Auf der Suche nach der verlorenen Zeit (À la recherche du temps perdu) ist ein monumentales Werk der französischen Literatur, geschrieben von Marcel Proust. Erschienen zwischen 1913 und 1927, besteht es aus sieben Bänden: In Swanns Welt, Im Schatten junger Mädchenblüte, Die Welt der Guermantes, Sodom und Gomorrha, Die Gefangene, Die Entflohene und Die wiedergefundene Zeit.
Der Roman erzählt die Erinnerungen des Erzählers, der oft als das Alter Ego von Proust selbst angesehen wird. Durch das unfreiwillige Gedächtnis — insbesondere die berühmte Szene mit der Madeleine — erforscht der Autor das Vergehen der Zeit, menschliche Emotionen, Liebe, Eifersucht, Kunst sowie die aristokratische und bürgerliche Gesellschaft seiner Epoche.

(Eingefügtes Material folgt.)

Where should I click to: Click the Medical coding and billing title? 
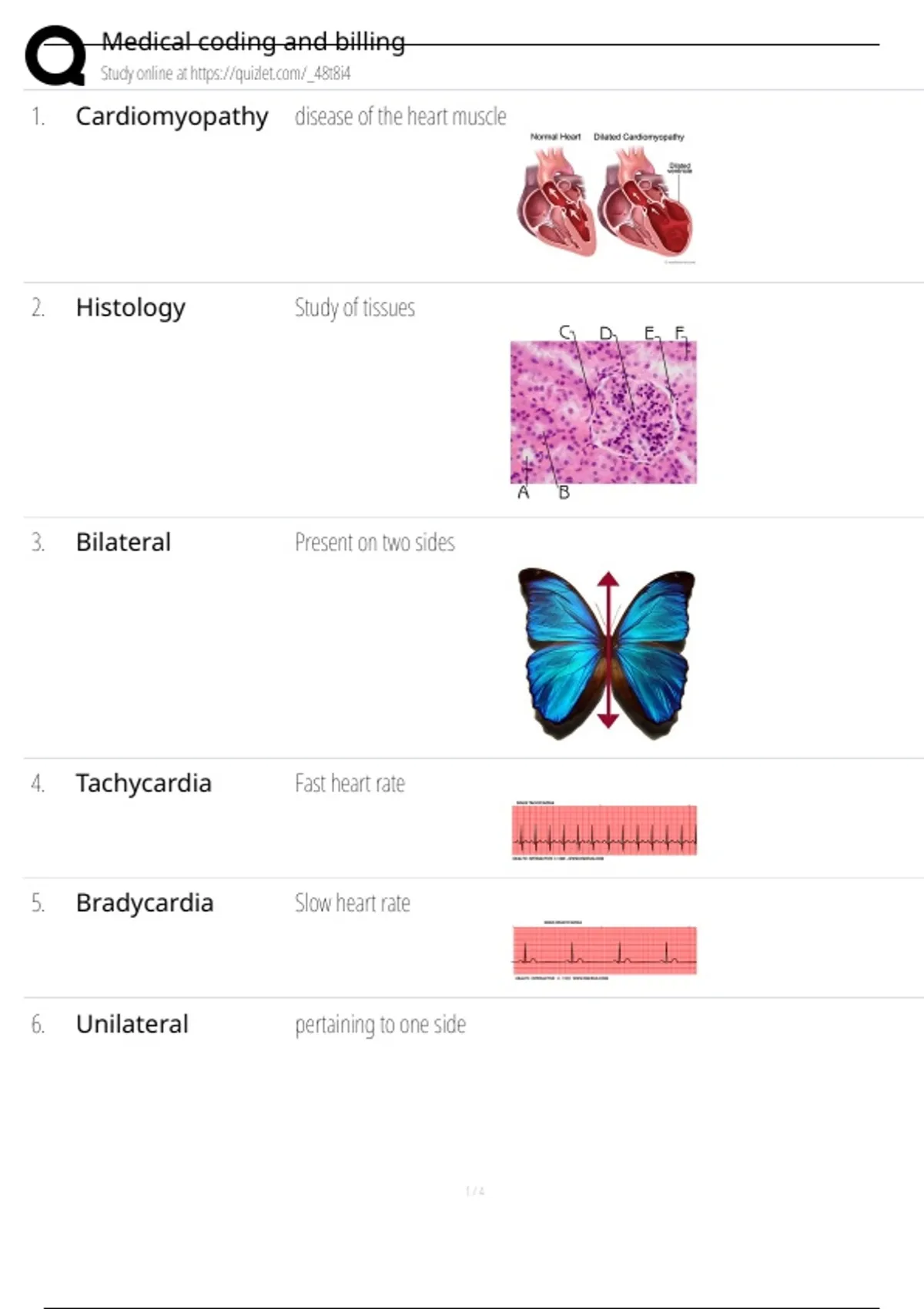click(253, 42)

Das Werk ist bekannt für seinen hochraffinierten Stil und seine langen, musikalischen Sätze. Proust versucht zu zeigen, wie Erinnerungen und Empfindungen es ermöglichen, die Vergangenheit wiederzufinden und die wahre Bedeutung des Lebens zu verstehen. Mehr als nur ein einfacher Roman ist Auf der Suche nach der verlorenen Zeit eine tiefgründige Reflexion über das Gedächtnis und die condition humaine.